This post originally was published on Tom VanderArk’s “VanderArk on Innovation” blog on Edweek. It was also published on GettingSmart. The following is an edited version.
Specific programs and content, not just teachers and ‘teacher quality’, must be held accountable for student outcomes. A recent study published by WestEd shows how, given certain program conditions, cost-effective and rigorous student test score evaluations of a digitally-facilitated program can now be pursued, annually, at any time in any state.
Historically, the glare of the student results spotlight has been so intensely focused on teachers alone, that the programs and content ‘provided’ to teachers have often not even been recorded. Making the case for the vital importance of paying attention is this scathing white paper, Choosing Blindly, Instructional Materials, Teacher Effectiveness, and the Common Core, from the Brown Center on Educational Policy’s Matthew Chingos and Grover Whitehurst. The good news is: digital programs operated by education publishers for schools organically generate a record of where and when they were used.
Today’s diversity of choices in digital content – choices about scope, vehicles, approaches & instructional design – is far greater than the past’s teacher-selection-committee picking among “Big 3” publishers’ textbook series. This wide variety means content can no longer be viewed as a commodity; as if it were merely a choice among brands of gasoline. Some of this new content may run smoothly in your educational system, yet some may sputter and stall, while others may achieve substantially more than normal mileage or power.
It is important to take advantage of this diversity, important to search for more powerful content. The status quo has not been able to deliver results improvements in a timely manner at scale. And spearheaded by goals embodied in the Common Core, we are targeting much deeper student understanding, while retaining last decade’s goals of demonstrably reaching all students. In this pursuit, year after year, the teachers and students stay the same. What can change are the content and programs they use; ‘programs’ including the formal training programs we provide to our teachers.

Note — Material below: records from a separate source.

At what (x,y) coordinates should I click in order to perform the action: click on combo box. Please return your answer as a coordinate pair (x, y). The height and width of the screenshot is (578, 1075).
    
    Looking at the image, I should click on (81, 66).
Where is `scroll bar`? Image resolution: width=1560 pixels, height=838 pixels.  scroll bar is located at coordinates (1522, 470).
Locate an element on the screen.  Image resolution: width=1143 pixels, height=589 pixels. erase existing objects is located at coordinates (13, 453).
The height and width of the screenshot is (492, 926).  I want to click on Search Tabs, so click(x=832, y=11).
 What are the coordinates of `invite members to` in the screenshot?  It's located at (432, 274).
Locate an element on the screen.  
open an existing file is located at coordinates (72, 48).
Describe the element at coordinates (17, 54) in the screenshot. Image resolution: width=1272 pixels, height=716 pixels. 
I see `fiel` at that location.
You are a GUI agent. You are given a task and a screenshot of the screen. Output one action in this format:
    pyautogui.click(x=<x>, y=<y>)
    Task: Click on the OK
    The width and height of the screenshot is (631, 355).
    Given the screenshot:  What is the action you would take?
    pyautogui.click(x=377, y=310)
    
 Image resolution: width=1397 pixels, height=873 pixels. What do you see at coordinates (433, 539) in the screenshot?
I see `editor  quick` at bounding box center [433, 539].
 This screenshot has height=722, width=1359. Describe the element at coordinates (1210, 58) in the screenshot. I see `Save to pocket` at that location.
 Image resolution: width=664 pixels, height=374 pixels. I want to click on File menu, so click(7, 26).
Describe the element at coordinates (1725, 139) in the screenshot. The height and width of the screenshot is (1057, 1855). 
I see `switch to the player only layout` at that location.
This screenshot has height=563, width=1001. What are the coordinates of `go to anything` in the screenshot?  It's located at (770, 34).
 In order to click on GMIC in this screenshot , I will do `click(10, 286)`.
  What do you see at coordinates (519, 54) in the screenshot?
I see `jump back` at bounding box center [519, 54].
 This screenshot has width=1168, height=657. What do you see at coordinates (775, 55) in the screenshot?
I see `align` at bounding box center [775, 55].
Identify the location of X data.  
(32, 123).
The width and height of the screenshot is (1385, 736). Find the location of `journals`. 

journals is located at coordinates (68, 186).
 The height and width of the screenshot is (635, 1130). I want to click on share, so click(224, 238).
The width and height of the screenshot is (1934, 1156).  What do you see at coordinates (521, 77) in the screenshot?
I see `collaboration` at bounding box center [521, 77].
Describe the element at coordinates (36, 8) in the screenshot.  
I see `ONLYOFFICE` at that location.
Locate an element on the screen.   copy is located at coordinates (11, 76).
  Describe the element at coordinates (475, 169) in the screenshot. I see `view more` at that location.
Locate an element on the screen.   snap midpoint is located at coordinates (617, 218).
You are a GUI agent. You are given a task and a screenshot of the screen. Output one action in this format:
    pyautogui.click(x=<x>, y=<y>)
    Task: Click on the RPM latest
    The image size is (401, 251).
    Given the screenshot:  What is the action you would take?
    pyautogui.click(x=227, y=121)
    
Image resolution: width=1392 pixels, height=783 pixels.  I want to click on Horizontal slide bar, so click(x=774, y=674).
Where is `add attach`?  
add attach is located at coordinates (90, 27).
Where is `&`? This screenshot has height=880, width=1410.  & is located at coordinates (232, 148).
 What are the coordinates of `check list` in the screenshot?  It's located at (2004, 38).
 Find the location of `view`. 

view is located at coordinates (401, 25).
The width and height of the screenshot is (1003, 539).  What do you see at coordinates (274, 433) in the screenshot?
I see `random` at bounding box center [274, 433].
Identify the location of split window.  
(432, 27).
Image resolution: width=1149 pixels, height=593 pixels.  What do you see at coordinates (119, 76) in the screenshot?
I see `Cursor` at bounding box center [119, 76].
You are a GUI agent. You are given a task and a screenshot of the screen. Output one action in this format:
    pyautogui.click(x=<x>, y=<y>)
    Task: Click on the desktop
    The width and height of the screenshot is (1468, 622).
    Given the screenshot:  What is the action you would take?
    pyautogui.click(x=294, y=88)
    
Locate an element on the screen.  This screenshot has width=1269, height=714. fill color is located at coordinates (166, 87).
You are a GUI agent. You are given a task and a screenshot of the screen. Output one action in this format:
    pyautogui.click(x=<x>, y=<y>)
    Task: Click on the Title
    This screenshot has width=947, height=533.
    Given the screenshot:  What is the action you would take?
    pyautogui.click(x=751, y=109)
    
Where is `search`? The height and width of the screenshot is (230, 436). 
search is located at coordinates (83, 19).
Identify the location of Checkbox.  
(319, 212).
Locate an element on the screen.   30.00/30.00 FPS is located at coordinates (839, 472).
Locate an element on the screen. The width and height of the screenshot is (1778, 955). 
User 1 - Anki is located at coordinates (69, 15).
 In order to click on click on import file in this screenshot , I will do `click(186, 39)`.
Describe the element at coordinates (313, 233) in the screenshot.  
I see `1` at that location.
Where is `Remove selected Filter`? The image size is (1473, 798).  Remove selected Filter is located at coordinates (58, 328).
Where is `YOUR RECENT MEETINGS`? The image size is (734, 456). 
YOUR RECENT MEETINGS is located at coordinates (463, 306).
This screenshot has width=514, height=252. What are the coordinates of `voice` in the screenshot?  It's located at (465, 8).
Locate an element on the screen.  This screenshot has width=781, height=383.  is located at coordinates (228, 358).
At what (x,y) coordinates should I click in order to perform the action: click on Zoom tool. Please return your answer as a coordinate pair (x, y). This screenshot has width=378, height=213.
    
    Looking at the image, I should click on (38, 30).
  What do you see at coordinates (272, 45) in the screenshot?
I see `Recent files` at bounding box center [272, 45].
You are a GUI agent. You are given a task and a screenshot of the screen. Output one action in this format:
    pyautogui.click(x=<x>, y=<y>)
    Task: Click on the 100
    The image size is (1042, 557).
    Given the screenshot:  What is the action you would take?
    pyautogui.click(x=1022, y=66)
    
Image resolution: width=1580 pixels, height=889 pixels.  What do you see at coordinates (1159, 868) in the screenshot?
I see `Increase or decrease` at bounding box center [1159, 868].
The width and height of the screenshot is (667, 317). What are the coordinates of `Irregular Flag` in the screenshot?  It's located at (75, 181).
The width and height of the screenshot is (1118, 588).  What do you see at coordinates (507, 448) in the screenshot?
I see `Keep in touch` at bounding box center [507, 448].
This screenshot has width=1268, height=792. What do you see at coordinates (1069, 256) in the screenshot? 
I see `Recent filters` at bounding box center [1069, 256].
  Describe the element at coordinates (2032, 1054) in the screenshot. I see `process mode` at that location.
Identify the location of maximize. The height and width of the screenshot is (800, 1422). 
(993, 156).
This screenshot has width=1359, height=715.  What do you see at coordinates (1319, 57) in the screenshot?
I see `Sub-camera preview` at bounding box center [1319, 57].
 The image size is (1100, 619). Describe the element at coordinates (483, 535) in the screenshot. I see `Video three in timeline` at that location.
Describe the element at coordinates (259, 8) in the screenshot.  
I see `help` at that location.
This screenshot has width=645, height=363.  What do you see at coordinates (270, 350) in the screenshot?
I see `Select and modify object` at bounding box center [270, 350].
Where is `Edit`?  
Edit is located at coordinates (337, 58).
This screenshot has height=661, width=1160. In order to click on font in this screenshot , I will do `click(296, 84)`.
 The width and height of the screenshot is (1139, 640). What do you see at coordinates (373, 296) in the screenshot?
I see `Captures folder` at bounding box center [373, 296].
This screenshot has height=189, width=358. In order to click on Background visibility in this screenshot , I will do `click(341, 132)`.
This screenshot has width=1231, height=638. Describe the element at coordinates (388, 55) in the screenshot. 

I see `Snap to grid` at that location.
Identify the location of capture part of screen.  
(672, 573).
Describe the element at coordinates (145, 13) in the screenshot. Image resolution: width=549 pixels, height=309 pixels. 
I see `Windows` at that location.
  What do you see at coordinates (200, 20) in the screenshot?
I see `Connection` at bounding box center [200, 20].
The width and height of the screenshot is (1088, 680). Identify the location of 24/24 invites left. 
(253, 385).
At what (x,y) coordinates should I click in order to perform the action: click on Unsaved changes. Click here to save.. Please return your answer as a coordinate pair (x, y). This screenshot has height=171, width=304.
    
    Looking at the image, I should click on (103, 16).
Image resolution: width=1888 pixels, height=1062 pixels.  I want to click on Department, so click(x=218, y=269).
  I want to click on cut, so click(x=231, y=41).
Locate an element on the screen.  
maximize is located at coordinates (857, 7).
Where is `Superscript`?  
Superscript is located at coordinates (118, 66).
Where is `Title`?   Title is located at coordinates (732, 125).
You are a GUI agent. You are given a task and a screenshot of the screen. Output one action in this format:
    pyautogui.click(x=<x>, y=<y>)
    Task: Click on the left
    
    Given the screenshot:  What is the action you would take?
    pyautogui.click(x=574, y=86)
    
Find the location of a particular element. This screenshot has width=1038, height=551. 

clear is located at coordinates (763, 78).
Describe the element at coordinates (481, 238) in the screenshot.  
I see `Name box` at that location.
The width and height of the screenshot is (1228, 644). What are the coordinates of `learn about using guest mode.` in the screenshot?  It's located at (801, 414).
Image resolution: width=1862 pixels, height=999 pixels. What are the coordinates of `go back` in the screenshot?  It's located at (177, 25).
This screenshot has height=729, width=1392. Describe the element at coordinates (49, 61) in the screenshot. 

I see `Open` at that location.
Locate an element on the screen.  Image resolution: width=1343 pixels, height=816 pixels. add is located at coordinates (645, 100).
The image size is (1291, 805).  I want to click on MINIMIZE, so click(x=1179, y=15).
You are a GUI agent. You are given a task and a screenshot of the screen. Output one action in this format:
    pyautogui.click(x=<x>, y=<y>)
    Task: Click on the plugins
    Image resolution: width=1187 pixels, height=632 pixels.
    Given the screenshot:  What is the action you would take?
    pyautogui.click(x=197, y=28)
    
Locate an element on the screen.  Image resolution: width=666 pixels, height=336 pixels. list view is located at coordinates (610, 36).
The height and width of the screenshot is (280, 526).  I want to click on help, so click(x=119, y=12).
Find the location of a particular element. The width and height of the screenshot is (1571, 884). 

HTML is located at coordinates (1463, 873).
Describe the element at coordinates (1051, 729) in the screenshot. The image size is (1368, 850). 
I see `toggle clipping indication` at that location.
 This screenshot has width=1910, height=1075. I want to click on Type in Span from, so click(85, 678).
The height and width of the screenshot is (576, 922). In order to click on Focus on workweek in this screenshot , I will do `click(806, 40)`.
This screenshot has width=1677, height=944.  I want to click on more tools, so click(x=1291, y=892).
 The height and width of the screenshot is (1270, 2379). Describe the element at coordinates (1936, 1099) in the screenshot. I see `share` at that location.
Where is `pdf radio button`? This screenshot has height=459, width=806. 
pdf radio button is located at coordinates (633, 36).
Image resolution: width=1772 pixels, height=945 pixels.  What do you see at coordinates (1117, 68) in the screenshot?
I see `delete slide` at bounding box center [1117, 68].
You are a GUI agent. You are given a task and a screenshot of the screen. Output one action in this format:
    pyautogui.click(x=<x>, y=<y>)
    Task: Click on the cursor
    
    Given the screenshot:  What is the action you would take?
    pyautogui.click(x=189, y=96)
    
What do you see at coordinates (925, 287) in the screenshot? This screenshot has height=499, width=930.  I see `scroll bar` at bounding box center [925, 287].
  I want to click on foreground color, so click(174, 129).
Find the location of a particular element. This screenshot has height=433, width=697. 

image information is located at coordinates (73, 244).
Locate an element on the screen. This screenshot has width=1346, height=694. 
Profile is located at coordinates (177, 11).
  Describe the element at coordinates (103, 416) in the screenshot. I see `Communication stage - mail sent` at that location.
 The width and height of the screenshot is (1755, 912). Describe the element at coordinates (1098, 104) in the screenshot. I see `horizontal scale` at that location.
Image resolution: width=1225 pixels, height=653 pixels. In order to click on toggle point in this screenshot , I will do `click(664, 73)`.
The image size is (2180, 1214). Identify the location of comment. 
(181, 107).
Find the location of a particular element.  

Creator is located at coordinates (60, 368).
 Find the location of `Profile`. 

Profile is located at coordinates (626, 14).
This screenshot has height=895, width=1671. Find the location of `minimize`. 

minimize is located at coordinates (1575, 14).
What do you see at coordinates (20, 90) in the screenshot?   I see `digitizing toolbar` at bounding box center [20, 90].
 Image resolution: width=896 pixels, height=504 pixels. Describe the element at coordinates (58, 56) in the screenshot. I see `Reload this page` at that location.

But how do you tell what works? This has been extremely challenging in the education field, due in equal measures to a likely lack of programs that do work significantly better, to the immense and hard-to-replicate variations in program use and school cultures, and to the high cost, complexity, and delay inherent in conventional rigorous, experimental evaluations.
But. There is a cost-effective, universally applicable way for a large swath of content or programs to be rigorously evaluated: do they add value vs. business-as-usual. The method is straightforward, requires no pre-planning, can be applied in arrears, and is replicable across years, states, and program-types. It can cover every school in a state, thus taking into account all real-world variability, and it’s seamless across districts, aggregating up to hundreds of schools.
To be evaluated via this method, the program must be:
- able to generate digital records of where/when/how-much it was used at a grade
- in a grade-level and subject (e.g. 3-8 math) that posts public grade-average test scores
- a full curriculum program (so that summative assessments are valid)
- in use at 100% of the classrooms/teachers in each grade (so that grade-average assessment numbers are valid)
- new to the grade (i.e. evaluating the first one or two years of use)
- adopted at sufficient “n” within a state (e.g. a cohort of ~25 or more school sites)
Every program, in every state, every year, that meets the above criteria can be studied, whether for the first time or to validate continuing effectiveness. The data is waiting in state and NCES research files to be used, in conjunction with publisher records of school/grade program usage. This example illustrates a quasi-experimental study to high standards of rigor.
It may be too early for this level of accountability to be palatable for many programs just yet. Showing robust, positive results requires the program itself be actually capable of generating differential program efficacy. And of course some program outcomes are not measured via standardized test scores. There will be many findings of small effect sizes, many implementations which fail, and much failure to show statistical significance. External factors may confound the findings. Program publishers would need to report out failures as well as successes. But the alternative is to continue in ignorance, rely only on peer word-of-mouth recommendations, or make do with a handful of small ‘gold-standard’ studies on limited contexts.
The potential to start applying this method now for many programs exists. Annual content evaluations can become a market norm, giving content an annual seat at the accountability table alongside teachers, and stimulating competition to improve content and its implementation.